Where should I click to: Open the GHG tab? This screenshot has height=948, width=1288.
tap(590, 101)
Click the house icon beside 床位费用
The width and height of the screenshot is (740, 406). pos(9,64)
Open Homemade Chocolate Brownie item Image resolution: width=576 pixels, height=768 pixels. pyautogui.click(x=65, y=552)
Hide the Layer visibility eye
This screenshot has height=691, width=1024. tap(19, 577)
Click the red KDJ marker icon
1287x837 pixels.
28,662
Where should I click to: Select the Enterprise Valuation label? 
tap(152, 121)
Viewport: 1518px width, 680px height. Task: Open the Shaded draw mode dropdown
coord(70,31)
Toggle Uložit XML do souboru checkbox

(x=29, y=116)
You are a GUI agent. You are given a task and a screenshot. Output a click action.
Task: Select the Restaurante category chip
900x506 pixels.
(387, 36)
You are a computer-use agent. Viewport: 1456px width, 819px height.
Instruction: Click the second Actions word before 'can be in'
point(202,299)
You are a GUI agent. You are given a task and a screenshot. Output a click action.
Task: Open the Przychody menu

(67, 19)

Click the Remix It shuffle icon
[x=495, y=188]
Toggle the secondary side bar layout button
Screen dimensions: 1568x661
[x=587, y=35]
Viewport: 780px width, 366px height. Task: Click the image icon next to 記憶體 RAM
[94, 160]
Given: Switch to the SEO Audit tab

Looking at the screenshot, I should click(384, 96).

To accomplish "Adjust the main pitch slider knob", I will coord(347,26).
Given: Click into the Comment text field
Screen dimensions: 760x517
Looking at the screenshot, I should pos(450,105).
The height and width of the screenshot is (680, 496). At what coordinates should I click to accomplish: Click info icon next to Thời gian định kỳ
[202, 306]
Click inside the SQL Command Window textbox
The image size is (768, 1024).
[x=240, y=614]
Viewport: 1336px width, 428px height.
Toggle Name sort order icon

* * * *

**TASK TO COMPLETE**
From the first line to the last, return the material exactly.

**EXERCISE OUTPUT**
Where should I click to: Open the GHG tab? This screenshot has height=948, width=1288.
tap(590, 101)
Click the house icon beside 床位费用
The width and height of the screenshot is (740, 406). pos(9,64)
Open Homemade Chocolate Brownie item Image resolution: width=576 pixels, height=768 pixels. pyautogui.click(x=65, y=552)
Hide the Layer visibility eye
This screenshot has height=691, width=1024. tap(19, 577)
Click the red KDJ marker icon
1287x837 pixels.
28,662
Where should I click to: Select the Enterprise Valuation label? 
tap(152, 121)
Viewport: 1518px width, 680px height. Task: Open the Shaded draw mode dropdown
coord(70,31)
Toggle Uložit XML do souboru checkbox

(x=29, y=116)
You are a GUI agent. You are given a task and a screenshot. Output a click action.
Task: Select the Restaurante category chip
900x506 pixels.
(387, 36)
You are a computer-use agent. Viewport: 1456px width, 819px height.
Instruction: Click the second Actions word before 'can be in'
point(202,299)
You are a GUI agent. You are given a task and a screenshot. Output a click action.
Task: Open the Przychody menu

(67, 19)

Click the Remix It shuffle icon
[x=495, y=188]
Toggle the secondary side bar layout button
Screen dimensions: 1568x661
[x=587, y=35]
Viewport: 780px width, 366px height. Task: Click the image icon next to 記憶體 RAM
[94, 160]
Given: Switch to the SEO Audit tab

Looking at the screenshot, I should click(384, 96).

To accomplish "Adjust the main pitch slider knob", I will coord(347,26).
Given: Click into the Comment text field
Screen dimensions: 760x517
Looking at the screenshot, I should pos(450,105).
The height and width of the screenshot is (680, 496). At what coordinates should I click to accomplish: Click info icon next to Thời gian định kỳ
[202, 306]
Click inside the SQL Command Window textbox
The image size is (768, 1024).
[x=240, y=614]
Viewport: 1336px width, 428px height.
Toggle Name sort order icon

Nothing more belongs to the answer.